Implementing this feature in a blessed way in nodejs is not difficult but doing so may be in direct violation of the specification:

If this operation is called multiple times with the same (referrer, specifier) pair and it performs FinishLoadingImportedModule(referrer, specifier, payload, result) where result is a normal completion, then it must perform FinishLoadingImportedModule(referrer, specifier, payload, result) with the same result each time.

That might be ok because nodejs has lots of power tools that alter the fabric of reality.

What I don't like about delete require.cache[key] and my sample above is that they provide the capability for any module to remove any other module. That was ok during the complete anarchy of CommonJS but ESM should probably hold itself to a higher standard. I haven't thought about this much at all, and this is an idea off the top of my head, but someone might consider implementing something like import.meta.releaseSelf() which would allow a module to release itself from the module graph. In the case of an error during dynamic import you could define the release function as a property on the error object itself [and all consumers of an errored dynamic module would need to release]. That would isolate the powerful capability to known sites. Or maybe it belongs as an import attribute i.e. import('./maybe.mjs', { with: { weak: true } }), and is only allowed on dynamic imports.

GeoffreyBooth commented 11 months ago

The loadCache you’re referring to exists to be spec compliant to the part of the spec you quoted. It’s also more efficient to load a module from memory rather than from disk on subsequent times that it’s imported, but the spec compliance was the primary motivator. This cache is separate from the modules loaded into V8; those are contained within V8 in its own memory.

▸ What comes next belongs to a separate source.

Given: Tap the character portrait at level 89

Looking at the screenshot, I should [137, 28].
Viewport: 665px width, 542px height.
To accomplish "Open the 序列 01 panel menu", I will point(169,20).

It’s been a long time since I looked into this, but my understanding from way back when was that there is no way to delete or replace an ES module once it’s been loaded into V8. There exist some debugging protocol methods to do things along those lines but they haven’t been extended to ESM (at least as of a few years ago; it would be great if I’m wrong about this now). Hence the existing methods of hot module reload that involve wrappers around modules and using query strings, that get the job done (see Vite for a great example) but slowly use more and more memory the longer your dev server runs because the replaced older versions of each module never get deleted from memory.

If you can find a way to purge old ES modules from V8, that would be a wonderful discovery. I don’t think we would be concerned with making such an API available to users; the entire module customization hooks API is available to users, and it allows whatever spec violations the users want (it’s not like running CoffeeScript is spec compliant, but those are the types of use cases that the hooks enable). Node aims to be spec compliant by default, but not to block users from customizing it to behave in noncompliant ways if desired.

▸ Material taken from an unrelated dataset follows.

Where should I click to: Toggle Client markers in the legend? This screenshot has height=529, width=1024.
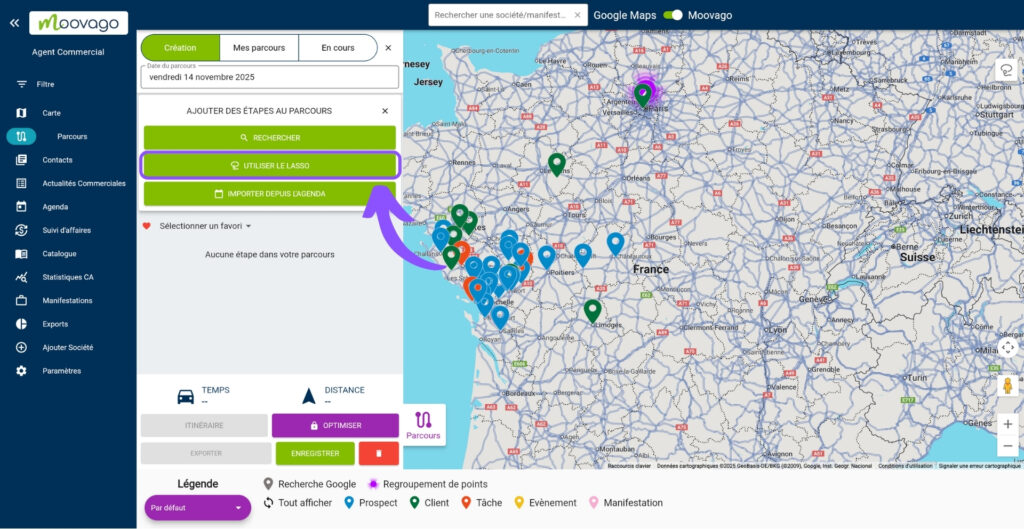(429, 503)
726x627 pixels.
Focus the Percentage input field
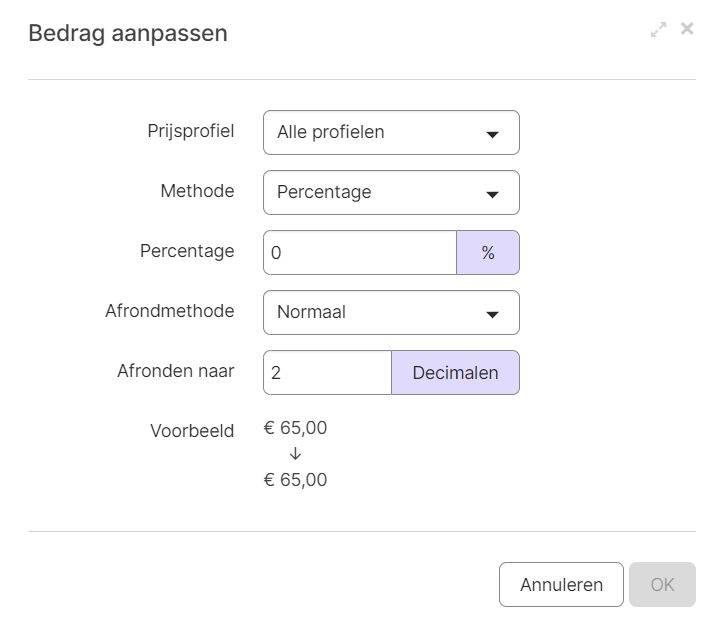coord(360,253)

laverdet commented 11 months ago

It’s been a long time since I looked into this, but my understanding from way back when was that there is no way to delete or replace an ES module once it’s been loaded into V8.

I have a decent bit of experience here since I was very much in the weeds on this while working on isolated-vm. v8 doesn't treat modules much differently than plain Object allocations. They are HeapObject instances which can be garbage collected like anything else. Otherwise Chrome would need to continually allocate new isolates on the same origin as you browse different pages on a website. I'd love to see evidence to the contrary but Eternal module handles would be antithetical to the v8 design philosophy.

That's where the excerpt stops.